━━━━━ MATERIAL FOR THIS EXERCISE

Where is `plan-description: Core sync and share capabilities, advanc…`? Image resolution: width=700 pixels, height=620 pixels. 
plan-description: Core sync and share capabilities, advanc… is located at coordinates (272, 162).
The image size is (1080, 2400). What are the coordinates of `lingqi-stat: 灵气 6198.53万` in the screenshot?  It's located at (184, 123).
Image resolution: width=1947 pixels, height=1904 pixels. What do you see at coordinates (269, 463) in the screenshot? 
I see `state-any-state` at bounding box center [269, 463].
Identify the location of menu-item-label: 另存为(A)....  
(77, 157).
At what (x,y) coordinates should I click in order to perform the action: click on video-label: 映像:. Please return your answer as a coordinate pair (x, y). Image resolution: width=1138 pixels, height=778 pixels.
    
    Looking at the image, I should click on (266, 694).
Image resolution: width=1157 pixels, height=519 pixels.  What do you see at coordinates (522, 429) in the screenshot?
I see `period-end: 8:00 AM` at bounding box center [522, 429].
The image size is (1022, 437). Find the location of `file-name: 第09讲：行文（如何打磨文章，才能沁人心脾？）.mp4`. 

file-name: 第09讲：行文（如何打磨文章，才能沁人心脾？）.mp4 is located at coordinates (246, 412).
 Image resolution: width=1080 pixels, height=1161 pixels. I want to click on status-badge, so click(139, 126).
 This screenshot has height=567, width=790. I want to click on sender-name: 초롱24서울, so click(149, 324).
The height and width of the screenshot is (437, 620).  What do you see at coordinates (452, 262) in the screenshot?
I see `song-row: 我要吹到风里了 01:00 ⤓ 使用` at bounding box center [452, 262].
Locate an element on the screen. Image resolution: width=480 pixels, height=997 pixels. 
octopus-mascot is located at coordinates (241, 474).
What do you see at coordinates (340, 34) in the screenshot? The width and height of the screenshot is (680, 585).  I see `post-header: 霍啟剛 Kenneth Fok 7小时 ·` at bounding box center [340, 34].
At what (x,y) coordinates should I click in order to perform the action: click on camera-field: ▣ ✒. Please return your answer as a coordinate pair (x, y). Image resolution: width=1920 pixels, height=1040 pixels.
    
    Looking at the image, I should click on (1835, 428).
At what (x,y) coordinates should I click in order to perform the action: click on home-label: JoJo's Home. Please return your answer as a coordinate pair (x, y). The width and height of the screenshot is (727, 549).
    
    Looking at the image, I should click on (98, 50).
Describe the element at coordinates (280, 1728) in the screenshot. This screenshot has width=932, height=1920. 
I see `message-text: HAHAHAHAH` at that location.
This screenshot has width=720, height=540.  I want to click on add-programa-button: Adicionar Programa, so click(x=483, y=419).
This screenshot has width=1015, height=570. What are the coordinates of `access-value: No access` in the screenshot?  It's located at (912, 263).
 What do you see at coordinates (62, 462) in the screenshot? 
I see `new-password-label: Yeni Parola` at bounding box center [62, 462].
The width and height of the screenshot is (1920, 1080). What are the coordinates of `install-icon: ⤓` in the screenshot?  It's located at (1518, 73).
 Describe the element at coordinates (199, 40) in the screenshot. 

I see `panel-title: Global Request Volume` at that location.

━━━━━━━━━━

**TASK:** Write all the records out again, changing "coordinate pair" to "pair of numbers" and keeping everything else the same.

**RESPONSE TO THE TASK:**
Where is `plan-description: Core sync and share capabilities, advanc…`? Image resolution: width=700 pixels, height=620 pixels. 
plan-description: Core sync and share capabilities, advanc… is located at coordinates (272, 162).
The image size is (1080, 2400). What are the coordinates of `lingqi-stat: 灵气 6198.53万` in the screenshot?  It's located at (184, 123).
Image resolution: width=1947 pixels, height=1904 pixels. What do you see at coordinates (269, 463) in the screenshot? 
I see `state-any-state` at bounding box center [269, 463].
Identify the location of menu-item-label: 另存为(A)....  
(77, 157).
At what (x,y) coordinates should I click in order to perform the action: click on video-label: 映像:. Please return your answer as a pair of numbers (x, y). Image resolution: width=1138 pixels, height=778 pixels.
    
    Looking at the image, I should click on (266, 694).
Image resolution: width=1157 pixels, height=519 pixels.  What do you see at coordinates (522, 429) in the screenshot?
I see `period-end: 8:00 AM` at bounding box center [522, 429].
The image size is (1022, 437). Find the location of `file-name: 第09讲：行文（如何打磨文章，才能沁人心脾？）.mp4`. 

file-name: 第09讲：行文（如何打磨文章，才能沁人心脾？）.mp4 is located at coordinates (246, 412).
 Image resolution: width=1080 pixels, height=1161 pixels. I want to click on status-badge, so click(139, 126).
 This screenshot has height=567, width=790. I want to click on sender-name: 초롱24서울, so click(149, 324).
The height and width of the screenshot is (437, 620).  What do you see at coordinates (452, 262) in the screenshot?
I see `song-row: 我要吹到风里了 01:00 ⤓ 使用` at bounding box center [452, 262].
Locate an element on the screen. Image resolution: width=480 pixels, height=997 pixels. 
octopus-mascot is located at coordinates (241, 474).
What do you see at coordinates (340, 34) in the screenshot? The width and height of the screenshot is (680, 585).  I see `post-header: 霍啟剛 Kenneth Fok 7小时 ·` at bounding box center [340, 34].
At what (x,y) coordinates should I click in order to perform the action: click on camera-field: ▣ ✒. Please return your answer as a pair of numbers (x, y). Image resolution: width=1920 pixels, height=1040 pixels.
    
    Looking at the image, I should click on (1835, 428).
At what (x,y) coordinates should I click in order to perform the action: click on home-label: JoJo's Home. Please return your answer as a pair of numbers (x, y). The width and height of the screenshot is (727, 549).
    
    Looking at the image, I should click on (98, 50).
Describe the element at coordinates (280, 1728) in the screenshot. This screenshot has width=932, height=1920. 
I see `message-text: HAHAHAHAH` at that location.
This screenshot has width=720, height=540.  I want to click on add-programa-button: Adicionar Programa, so click(x=483, y=419).
This screenshot has width=1015, height=570. What are the coordinates of `access-value: No access` in the screenshot?  It's located at (912, 263).
 What do you see at coordinates (62, 462) in the screenshot? 
I see `new-password-label: Yeni Parola` at bounding box center [62, 462].
The width and height of the screenshot is (1920, 1080). What are the coordinates of `install-icon: ⤓` in the screenshot?  It's located at (1518, 73).
 Describe the element at coordinates (199, 40) in the screenshot. 

I see `panel-title: Global Request Volume` at that location.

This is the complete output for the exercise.